TASK INSTRUCTIONS:
Could you retype the listing beneath, keeping each line exactly as it is?
╭─ RECORDED DATA
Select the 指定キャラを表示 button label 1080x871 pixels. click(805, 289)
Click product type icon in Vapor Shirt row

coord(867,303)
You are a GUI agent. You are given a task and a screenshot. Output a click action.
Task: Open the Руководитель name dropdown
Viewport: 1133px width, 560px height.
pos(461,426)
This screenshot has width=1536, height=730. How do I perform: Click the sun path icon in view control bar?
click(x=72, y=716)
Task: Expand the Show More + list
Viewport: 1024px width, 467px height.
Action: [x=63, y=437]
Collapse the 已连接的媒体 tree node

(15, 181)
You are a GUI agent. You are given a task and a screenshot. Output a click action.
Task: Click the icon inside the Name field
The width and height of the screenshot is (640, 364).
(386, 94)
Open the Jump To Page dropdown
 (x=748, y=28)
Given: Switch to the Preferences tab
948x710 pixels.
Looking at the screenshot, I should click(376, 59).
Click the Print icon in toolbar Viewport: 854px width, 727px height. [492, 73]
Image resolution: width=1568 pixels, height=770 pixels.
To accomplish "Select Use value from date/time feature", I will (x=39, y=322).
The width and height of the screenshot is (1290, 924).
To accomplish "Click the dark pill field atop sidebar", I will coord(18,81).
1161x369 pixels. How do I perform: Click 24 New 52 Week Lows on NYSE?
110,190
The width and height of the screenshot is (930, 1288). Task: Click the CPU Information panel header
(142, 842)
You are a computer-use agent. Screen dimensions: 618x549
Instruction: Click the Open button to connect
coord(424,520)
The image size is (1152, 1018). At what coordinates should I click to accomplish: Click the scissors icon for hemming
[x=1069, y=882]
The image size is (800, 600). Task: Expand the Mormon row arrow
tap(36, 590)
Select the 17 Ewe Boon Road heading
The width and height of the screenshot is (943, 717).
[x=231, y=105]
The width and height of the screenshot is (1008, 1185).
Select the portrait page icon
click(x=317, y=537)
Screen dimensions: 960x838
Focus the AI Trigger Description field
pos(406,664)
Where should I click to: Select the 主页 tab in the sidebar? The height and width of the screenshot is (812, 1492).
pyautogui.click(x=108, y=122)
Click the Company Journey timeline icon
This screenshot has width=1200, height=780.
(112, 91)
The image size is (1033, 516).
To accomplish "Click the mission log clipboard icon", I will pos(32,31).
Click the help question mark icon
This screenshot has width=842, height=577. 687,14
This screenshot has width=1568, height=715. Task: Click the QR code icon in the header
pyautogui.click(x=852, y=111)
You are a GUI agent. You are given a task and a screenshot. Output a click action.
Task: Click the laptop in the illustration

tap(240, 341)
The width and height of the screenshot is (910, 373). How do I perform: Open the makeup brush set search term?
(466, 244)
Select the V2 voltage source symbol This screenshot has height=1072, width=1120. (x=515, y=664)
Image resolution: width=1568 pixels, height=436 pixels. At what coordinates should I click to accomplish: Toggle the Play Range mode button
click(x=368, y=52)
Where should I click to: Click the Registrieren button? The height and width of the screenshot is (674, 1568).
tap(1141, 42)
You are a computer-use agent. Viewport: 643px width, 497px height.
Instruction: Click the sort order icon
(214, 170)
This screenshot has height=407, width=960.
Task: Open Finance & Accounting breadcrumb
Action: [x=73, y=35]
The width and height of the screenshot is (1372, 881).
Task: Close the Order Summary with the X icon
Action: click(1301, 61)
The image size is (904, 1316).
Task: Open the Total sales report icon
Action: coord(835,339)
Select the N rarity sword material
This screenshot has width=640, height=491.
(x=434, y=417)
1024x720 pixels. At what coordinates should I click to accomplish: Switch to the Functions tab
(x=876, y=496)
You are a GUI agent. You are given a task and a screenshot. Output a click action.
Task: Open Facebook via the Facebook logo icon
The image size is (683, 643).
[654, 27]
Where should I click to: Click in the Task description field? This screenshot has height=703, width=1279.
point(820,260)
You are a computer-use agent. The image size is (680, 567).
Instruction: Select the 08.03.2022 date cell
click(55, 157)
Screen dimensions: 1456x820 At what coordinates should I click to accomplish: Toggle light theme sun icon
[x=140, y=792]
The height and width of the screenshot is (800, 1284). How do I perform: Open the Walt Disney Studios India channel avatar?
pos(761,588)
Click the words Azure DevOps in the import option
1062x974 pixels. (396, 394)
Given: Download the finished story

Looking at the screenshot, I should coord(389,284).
╰─
TASK RESPONSE:
Select the 指定キャラを表示 button label 1080x871 pixels. click(805, 289)
Click product type icon in Vapor Shirt row

coord(867,303)
You are a GUI agent. You are given a task and a screenshot. Output a click action.
Task: Open the Руководитель name dropdown
Viewport: 1133px width, 560px height.
pos(461,426)
This screenshot has width=1536, height=730. How do I perform: Click the sun path icon in view control bar?
click(x=72, y=716)
Task: Expand the Show More + list
Viewport: 1024px width, 467px height.
Action: [x=63, y=437]
Collapse the 已连接的媒体 tree node

(15, 181)
You are a GUI agent. You are given a task and a screenshot. Output a click action.
Task: Click the icon inside the Name field
The width and height of the screenshot is (640, 364).
(386, 94)
Open the Jump To Page dropdown
 (x=748, y=28)
Given: Switch to the Preferences tab
948x710 pixels.
Looking at the screenshot, I should click(376, 59).
Click the Print icon in toolbar Viewport: 854px width, 727px height. [492, 73]
Image resolution: width=1568 pixels, height=770 pixels.
To accomplish "Select Use value from date/time feature", I will (x=39, y=322).
The width and height of the screenshot is (1290, 924).
To accomplish "Click the dark pill field atop sidebar", I will coord(18,81).
1161x369 pixels. How do I perform: Click 24 New 52 Week Lows on NYSE?
110,190
The width and height of the screenshot is (930, 1288). Task: Click the CPU Information panel header
(142, 842)
You are a computer-use agent. Screen dimensions: 618x549
Instruction: Click the Open button to connect
coord(424,520)
The image size is (1152, 1018). At what coordinates should I click to accomplish: Click the scissors icon for hemming
[x=1069, y=882]
The image size is (800, 600). Task: Expand the Mormon row arrow
tap(36, 590)
Select the 17 Ewe Boon Road heading
The width and height of the screenshot is (943, 717).
[x=231, y=105]
The width and height of the screenshot is (1008, 1185).
Select the portrait page icon
click(x=317, y=537)
Screen dimensions: 960x838
Focus the AI Trigger Description field
pos(406,664)
Where should I click to: Select the 主页 tab in the sidebar? The height and width of the screenshot is (812, 1492).
pyautogui.click(x=108, y=122)
Click the Company Journey timeline icon
This screenshot has width=1200, height=780.
(112, 91)
The image size is (1033, 516).
To accomplish "Click the mission log clipboard icon", I will pos(32,31).
Click the help question mark icon
This screenshot has width=842, height=577. 687,14
This screenshot has width=1568, height=715. Task: Click the QR code icon in the header
pyautogui.click(x=852, y=111)
You are a GUI agent. You are given a task and a screenshot. Output a click action.
Task: Click the laptop in the illustration

tap(240, 341)
The width and height of the screenshot is (910, 373). How do I perform: Open the makeup brush set search term?
(466, 244)
Select the V2 voltage source symbol This screenshot has height=1072, width=1120. (x=515, y=664)
Image resolution: width=1568 pixels, height=436 pixels. At what coordinates should I click to accomplish: Toggle the Play Range mode button
click(x=368, y=52)
Where should I click to: Click the Registrieren button? The height and width of the screenshot is (674, 1568).
tap(1141, 42)
You are a computer-use agent. Viewport: 643px width, 497px height.
Instruction: Click the sort order icon
(214, 170)
This screenshot has height=407, width=960.
Task: Open Finance & Accounting breadcrumb
Action: [x=73, y=35]
The width and height of the screenshot is (1372, 881).
Task: Close the Order Summary with the X icon
Action: click(1301, 61)
The image size is (904, 1316).
Task: Open the Total sales report icon
Action: coord(835,339)
Select the N rarity sword material
This screenshot has width=640, height=491.
(x=434, y=417)
1024x720 pixels. At what coordinates should I click to accomplish: Switch to the Functions tab
(x=876, y=496)
You are a GUI agent. You are given a task and a screenshot. Output a click action.
Task: Open Facebook via the Facebook logo icon
The image size is (683, 643).
[654, 27]
Where should I click to: Click in the Task description field? This screenshot has height=703, width=1279.
point(820,260)
You are a computer-use agent. The image size is (680, 567).
Instruction: Select the 08.03.2022 date cell
click(55, 157)
Screen dimensions: 1456x820 At what coordinates should I click to accomplish: Toggle light theme sun icon
[x=140, y=792]
The height and width of the screenshot is (800, 1284). How do I perform: Open the Walt Disney Studios India channel avatar?
pos(761,588)
Click the words Azure DevOps in the import option
1062x974 pixels. (396, 394)
Given: Download the finished story

Looking at the screenshot, I should coord(389,284).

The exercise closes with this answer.